-- start of DOCUMENT EXTRACT --

It appears from the order-sheet dated
15.07.2009 that the petitioner had paid a sum of Rs.10,000/- to the respondent
in the meanwhile. However, the counsel
for the respondent contended that the amount outstanding from the petitioner is
Rs.57,793/- and thus, a sum of Rs.47,793/- was still due.
5. From
the order-sheet dated 01.10.2009, it appears that this Tribunal noticed that
the petitioner’s request for supply of signals had not been acceded to by the
respondent. It is in the aforementioned
situation this Tribunal noticed:-
“The counsel for
respondent further submits that the details as on date, which are required for
providing fresh signals, have not yet been furnished by the petitioner to the
respondent. Counsel for the respondent states
that the application form, for asking signals, has already been sent to the
petitioner by the respondent alongwith letter dated 28.07.2009. Counsel for the petitioner contests this
statement of the counsel for the respondent.
Counsel for respondent states that another copy of application form will
be handed over to the petitioner on 05.10.2009.
Counsel for the petitioner submits, on instructions from his client, who
is present during the hearing, that the petitioner will fill up the application
and submit the same to the respondent by 07.10.2009. Counsel for the respondent assures that the
application of the petitioner will be examined within one week’s time after its
receipt.
A provisional payment of
Rs.47,793.58 vide cheque dated 07.10.2009, as demanded by the respondent being
outstanding amount has been handed over by the counsel for the petitioner to
the counsel for the respondent in the court.
The counsel for petitioner submits that this payment is without any
prejudice to the rights and contentions of the petitioner and subject to
adjustment.”
From the order-sheet dated 27.10.2009, it furthermore appears that
certain disputes remained between the parties in regard to furnishing of some
informations by the petitioner as desired by the respondent.

-- end of DOCUMENT EXTRACT --
-- start of EXCERPTED DATA --

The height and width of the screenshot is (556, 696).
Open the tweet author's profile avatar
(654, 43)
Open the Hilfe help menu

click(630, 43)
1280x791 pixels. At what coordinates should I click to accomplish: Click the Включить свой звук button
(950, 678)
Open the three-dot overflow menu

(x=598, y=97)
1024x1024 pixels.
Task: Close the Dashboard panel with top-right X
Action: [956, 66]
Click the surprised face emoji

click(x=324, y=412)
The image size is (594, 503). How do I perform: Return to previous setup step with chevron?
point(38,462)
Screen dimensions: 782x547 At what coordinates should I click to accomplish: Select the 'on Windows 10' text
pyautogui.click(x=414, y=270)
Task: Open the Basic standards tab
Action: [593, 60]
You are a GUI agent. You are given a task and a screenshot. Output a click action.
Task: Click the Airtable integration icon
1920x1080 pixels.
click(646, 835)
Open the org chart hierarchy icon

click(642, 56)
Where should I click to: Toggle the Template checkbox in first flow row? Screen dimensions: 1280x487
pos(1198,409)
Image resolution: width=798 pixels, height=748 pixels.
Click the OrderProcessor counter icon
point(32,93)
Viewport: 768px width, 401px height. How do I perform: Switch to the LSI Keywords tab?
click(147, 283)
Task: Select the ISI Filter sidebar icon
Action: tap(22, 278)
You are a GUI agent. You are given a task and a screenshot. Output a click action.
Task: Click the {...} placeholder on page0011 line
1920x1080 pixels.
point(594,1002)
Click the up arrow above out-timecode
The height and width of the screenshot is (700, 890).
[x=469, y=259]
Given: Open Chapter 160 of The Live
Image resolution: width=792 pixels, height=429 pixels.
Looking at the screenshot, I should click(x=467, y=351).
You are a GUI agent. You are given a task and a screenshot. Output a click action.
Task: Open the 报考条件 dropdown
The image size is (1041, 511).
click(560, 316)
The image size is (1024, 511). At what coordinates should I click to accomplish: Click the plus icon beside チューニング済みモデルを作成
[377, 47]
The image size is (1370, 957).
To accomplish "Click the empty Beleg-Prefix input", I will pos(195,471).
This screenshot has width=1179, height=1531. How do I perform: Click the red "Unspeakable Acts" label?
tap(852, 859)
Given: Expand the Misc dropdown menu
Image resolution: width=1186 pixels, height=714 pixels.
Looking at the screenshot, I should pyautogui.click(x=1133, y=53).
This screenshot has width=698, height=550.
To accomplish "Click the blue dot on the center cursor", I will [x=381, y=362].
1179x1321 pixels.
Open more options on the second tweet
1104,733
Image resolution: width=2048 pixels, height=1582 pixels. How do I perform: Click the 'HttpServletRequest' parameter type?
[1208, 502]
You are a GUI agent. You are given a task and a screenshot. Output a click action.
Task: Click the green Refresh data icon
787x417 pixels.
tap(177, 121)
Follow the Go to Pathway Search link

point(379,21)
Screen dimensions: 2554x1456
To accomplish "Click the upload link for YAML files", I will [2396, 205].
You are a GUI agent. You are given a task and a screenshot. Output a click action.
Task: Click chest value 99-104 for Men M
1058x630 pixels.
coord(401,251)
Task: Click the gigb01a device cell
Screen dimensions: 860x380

-- end of EXCERPTED DATA --

Could you update the tribunal order excerpt, giving everything from "Counsel for respondent" down to "in the court." again with "cheque" changed to "demand draft"? Work only from the tribunal order excerpt and leave the material aside.

REPLY –
Counsel for respondent states that another copy of application form will
be handed over to the petitioner on 05.10.2009.
Counsel for the petitioner submits, on instructions from his client, who
is present during the hearing, that the petitioner will fill up the application
and submit the same to the respondent by 07.10.2009. Counsel for the respondent assures that the
application of the petitioner will be examined within one week’s time after its
receipt.
A provisional payment of
Rs.47,793.58 vide demand draft dated 07.10.2009, as demanded by the respondent being
outstanding amount has been handed over by the counsel for the petitioner to
the counsel for the respondent in the court.